The Aspetar Hospital, which was so hungry for publicity that it paid for the visit of the Wales international rugby union team before last year’s World Cup, was built by workers whom the report revealed lived in squalid accommodation, paid fees of up to £3,000 for the right for Qatari employment, and then had wages withheld and passports confiscated. Every single construction and landscape worker of 231 interviewed by Amnesty in a 12-month period to February this year reported abuse of one kind or another.
The findings of the 50-page report are embarrassing for Toure, who has promoted the struggle of the impoverished classes in his native Ivory Coast. City indicated to The Independent that Toure’s decision to visit and be treated at the hospital before the 2014 World Cup and be pictured embracing executives there was a personal arrangement and not organised by them. No other player from Abu Dhabi-owned City is thought to use the Aspetar – built under the deeply exploitative kafala labour system, which ties workers to their employers and prevents them from changing jobs or leaving the country without the permission of their sponsor.
The Independent understands that the Welsh Rugby Union (WRU), who made use of the specialist health medicine Aspetar’s accommodation and an adjoining training pitch, would not have done so had they known about the human rights abuses which Amnesty has unearthed in its 50-page report.

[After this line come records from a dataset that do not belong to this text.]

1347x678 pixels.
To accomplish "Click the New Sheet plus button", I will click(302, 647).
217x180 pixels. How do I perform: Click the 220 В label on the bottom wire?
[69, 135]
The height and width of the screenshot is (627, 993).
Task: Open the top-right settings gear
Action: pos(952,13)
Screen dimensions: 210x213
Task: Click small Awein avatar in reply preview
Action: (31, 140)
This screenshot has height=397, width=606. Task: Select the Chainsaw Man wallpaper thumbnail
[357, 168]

The WRU are understood to have been aware of the controversy surrounding the construction of Qatar’s 2022 World Cup infrastructure – but not of specific allegations relating to the construction of the Aspire Zone sports complex, which includes the Khalifa International Stadium where World Cup games will be held in 2022 and the Aspetar. Everton told The Independent that they had not been aware of how the facility was built when taking winter breaks there, this and last year.
The Amnesty report is the first to uncover testimony of human rights abuses at a specific 2022 World Cup venue, rather than the general infrastructure being put in place for the tournament. It is an embarrassment for new Fifa president Gianni Infantino, whose organisation has made the protection human rights a part of its new statutes. Fifa’s head of sustainability Federio Addiechi responded to the findings by criticising Amnesty, claiming the charity had not produced its report quickly enough. He made no offer to investigate any of the findings. Mr Addiechi praised Qatar for its work in the area of human rights and said Fifa “cannot and indeed does not have the responsibility to solve the social problems in a host country of a Fifa World Cup.”

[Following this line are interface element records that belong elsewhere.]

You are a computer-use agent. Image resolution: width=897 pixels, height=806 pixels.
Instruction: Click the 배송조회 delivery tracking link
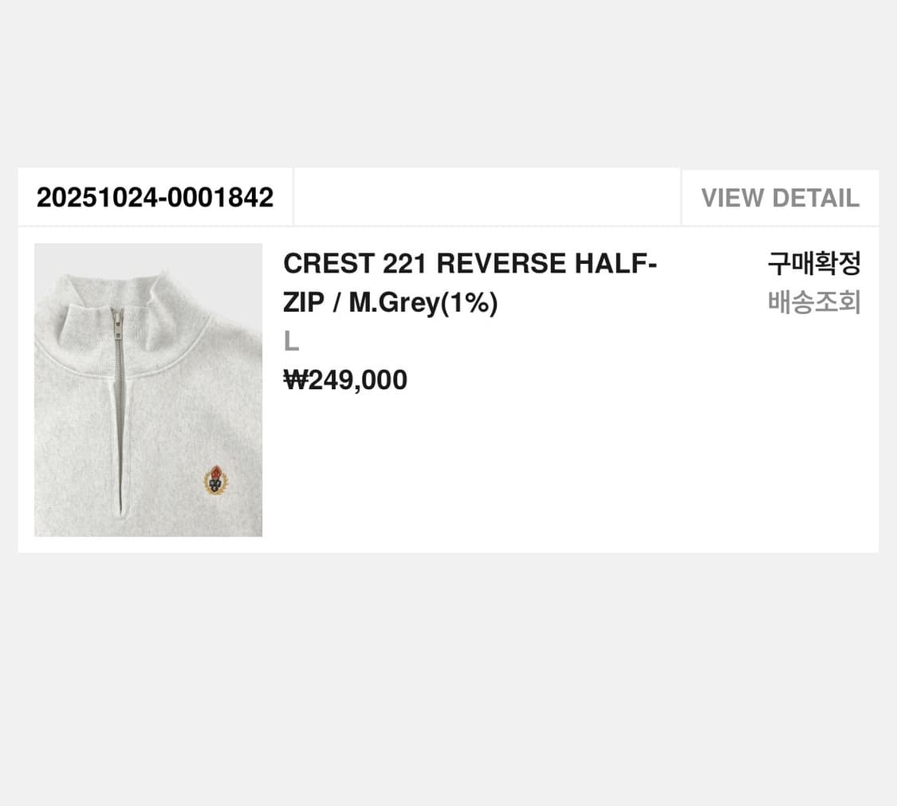(x=814, y=302)
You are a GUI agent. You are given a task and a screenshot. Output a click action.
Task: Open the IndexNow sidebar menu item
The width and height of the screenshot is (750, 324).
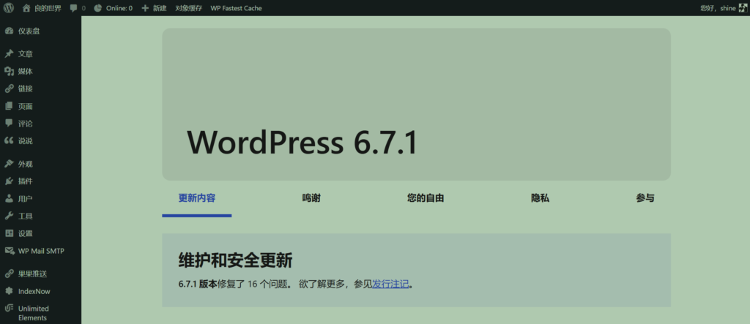tap(34, 291)
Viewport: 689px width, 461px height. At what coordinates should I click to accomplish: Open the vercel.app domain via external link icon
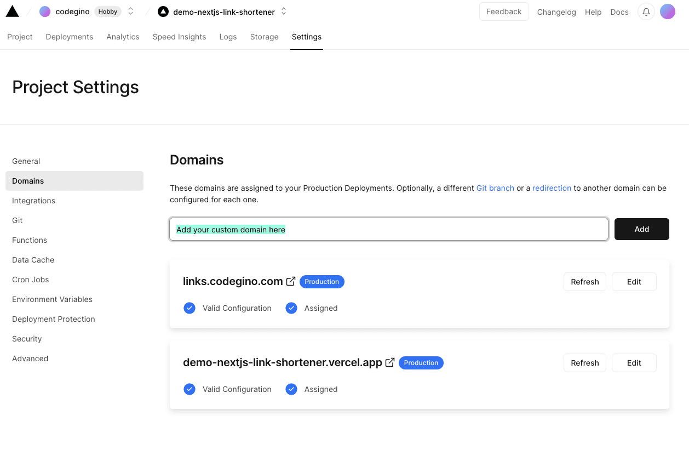click(389, 362)
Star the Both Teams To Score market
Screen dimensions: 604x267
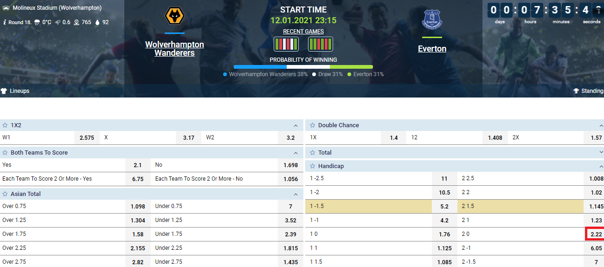click(x=5, y=153)
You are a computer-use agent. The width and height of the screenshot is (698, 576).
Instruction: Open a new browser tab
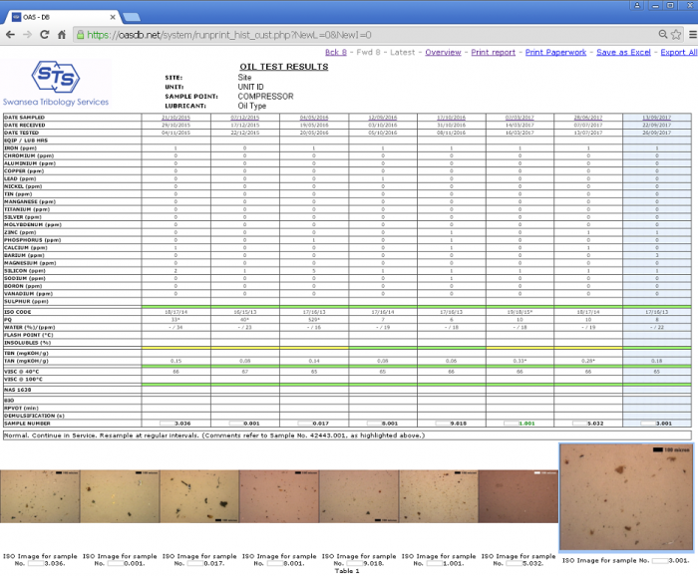(133, 17)
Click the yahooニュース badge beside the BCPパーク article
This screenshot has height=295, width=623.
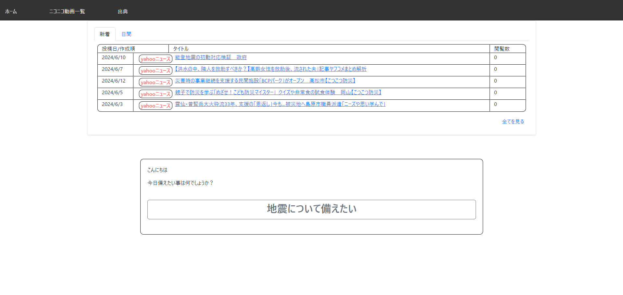155,82
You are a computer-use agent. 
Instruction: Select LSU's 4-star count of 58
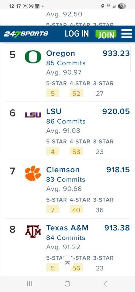pyautogui.click(x=76, y=151)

The Qatar Ministry of Foreign Affairs said it “appreciated” Amnesty’s efforts but did not acknowledge any of the evidence uncovered.
One of the 231 Amnesty interviewees, a metal worker from Nepal, said: “My life here is like a prison. We worked for many hours in the hot sun. When I first complained about my situation, soon after arriving in Qatar, the manager said ‘if you [want to] complain you can but there will be consequences. If you want to stay in Qatar be quiet and keep working’.

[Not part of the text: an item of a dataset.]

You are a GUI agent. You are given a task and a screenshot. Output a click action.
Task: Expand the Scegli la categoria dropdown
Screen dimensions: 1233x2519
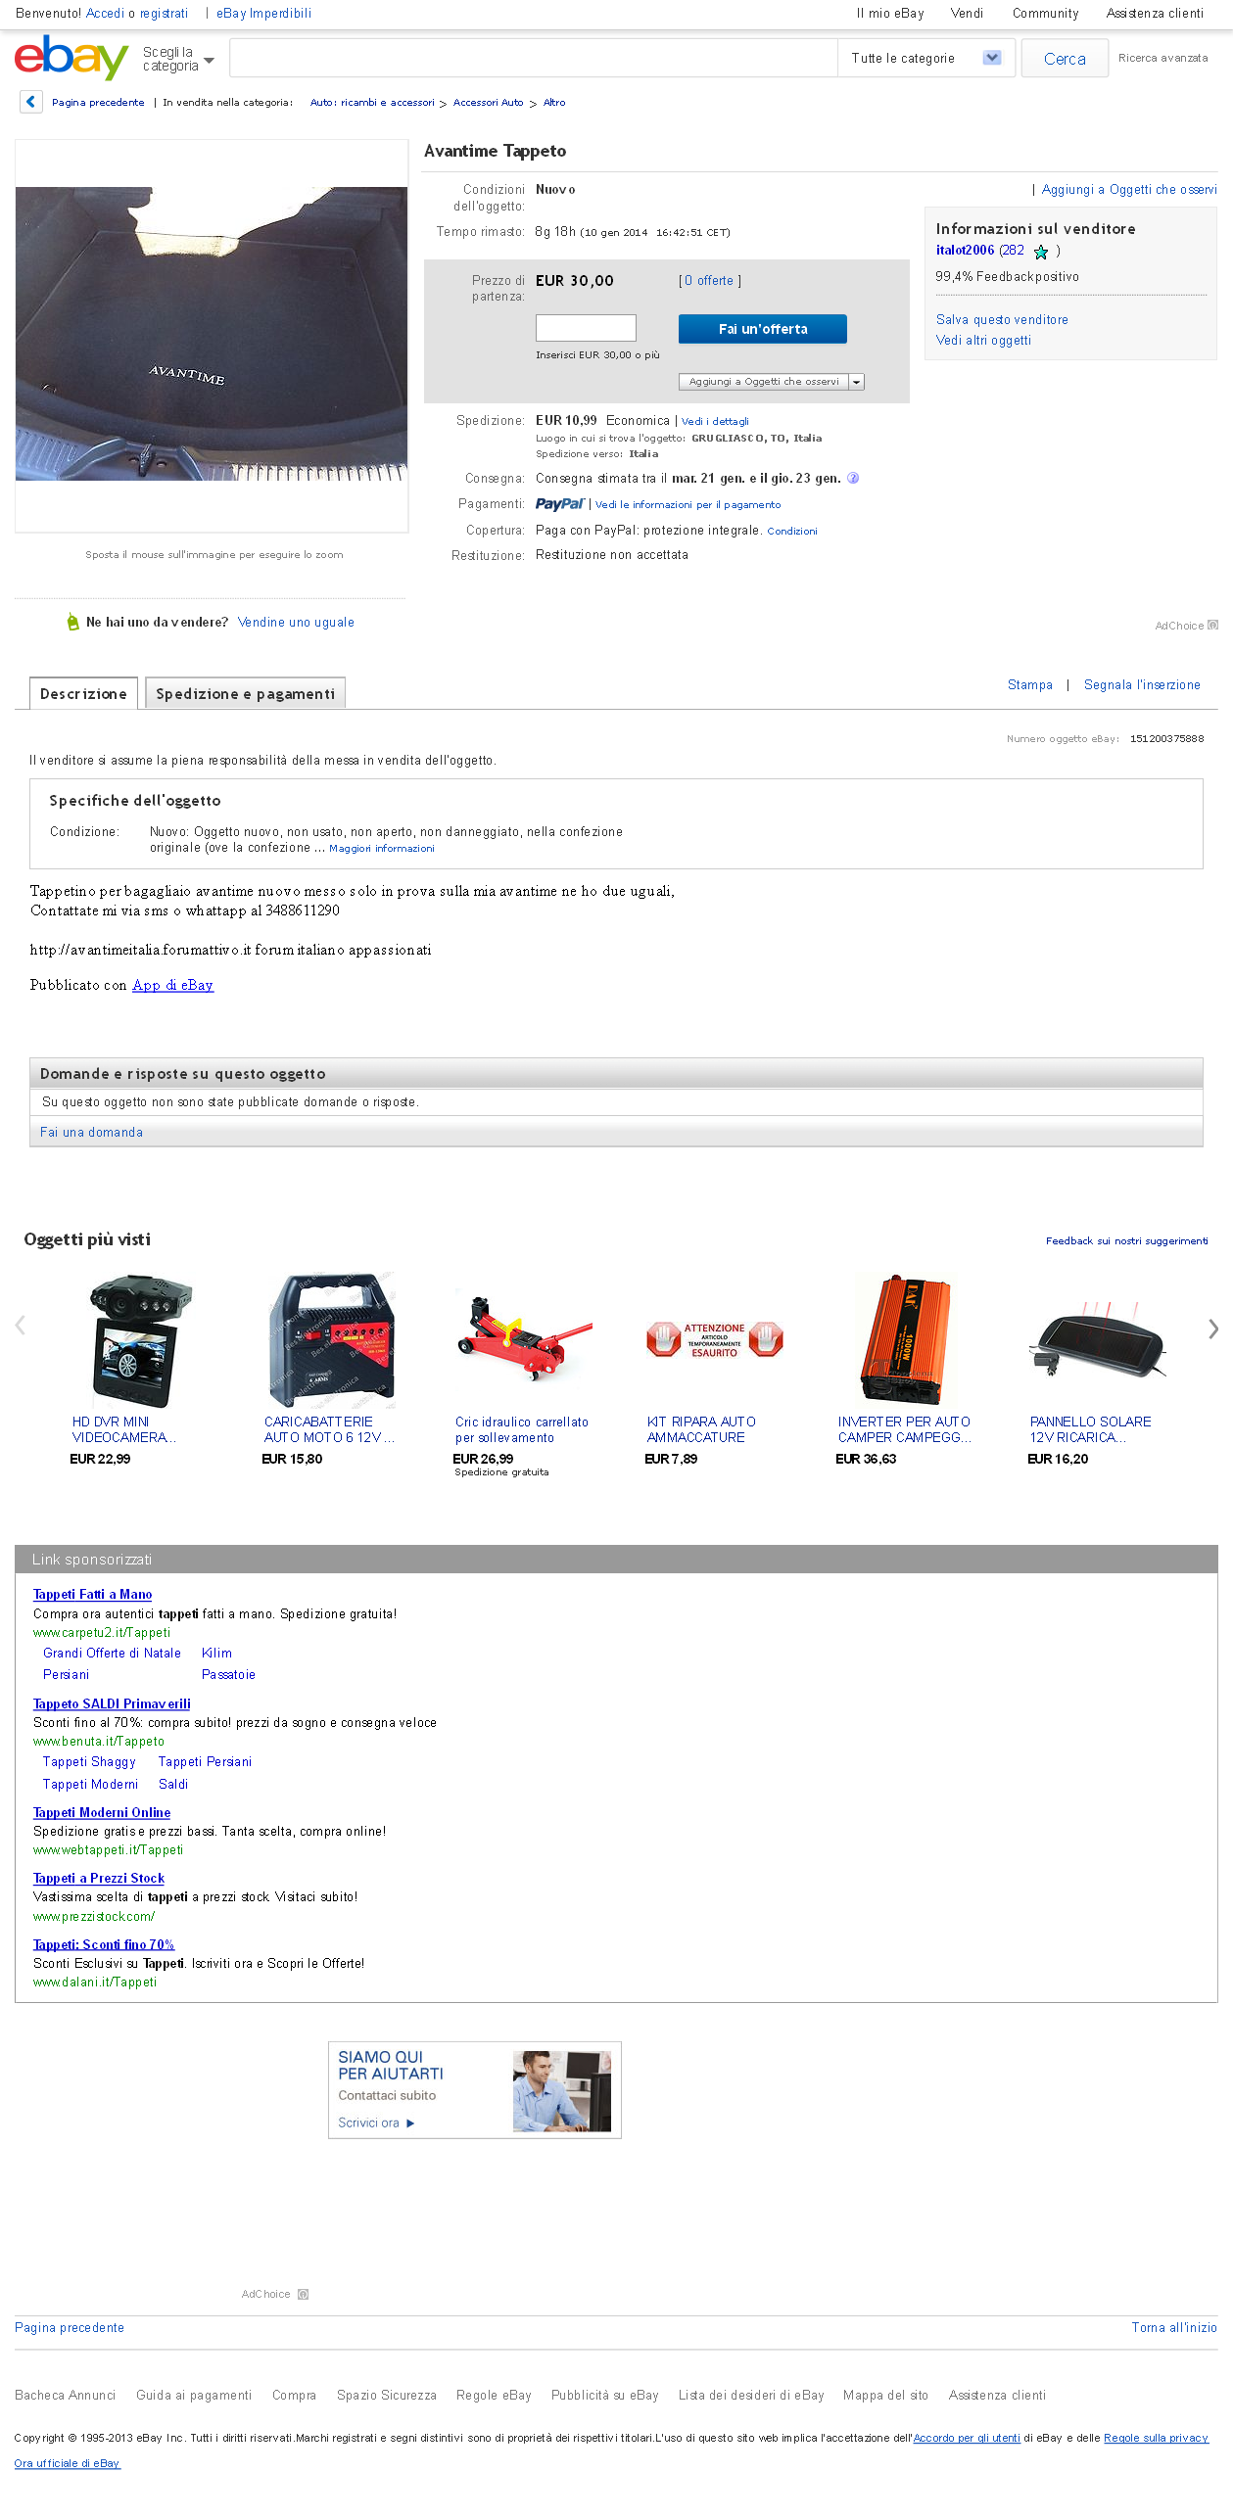coord(178,59)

Amnesty’s findings come a week after Qatar’s Goverment was threatened with a formal investigatory ‘enquiry’ from the International Labour Organisation (ILO) if improvements in conditions for migrant workers are not made in the next 12 months.
The ILO, an agency of the United Nations, has given the Gulf country a deadline of March 2017 to institute serious labour reforms. In close to a century of history of the ILO, the enquiry procedure has been invoked only 13 times. More than 900 workers from India, Nepal and Bangladesh died in Qatar in 2012 and 2013, with the International Trade Union Confederation claiming the “real fatality rate” was more than 1,000 per year.
Fifa insisted when awarding the country the lucrative event that it would bring public exposure of a culture of chronic labour exploitation. Yet there is still no sign of the promised reforms to the kafala system. An initial commitment to expand the labour inspector force to 400 by the end of 2015 has been suspended by a year, to the end of this year.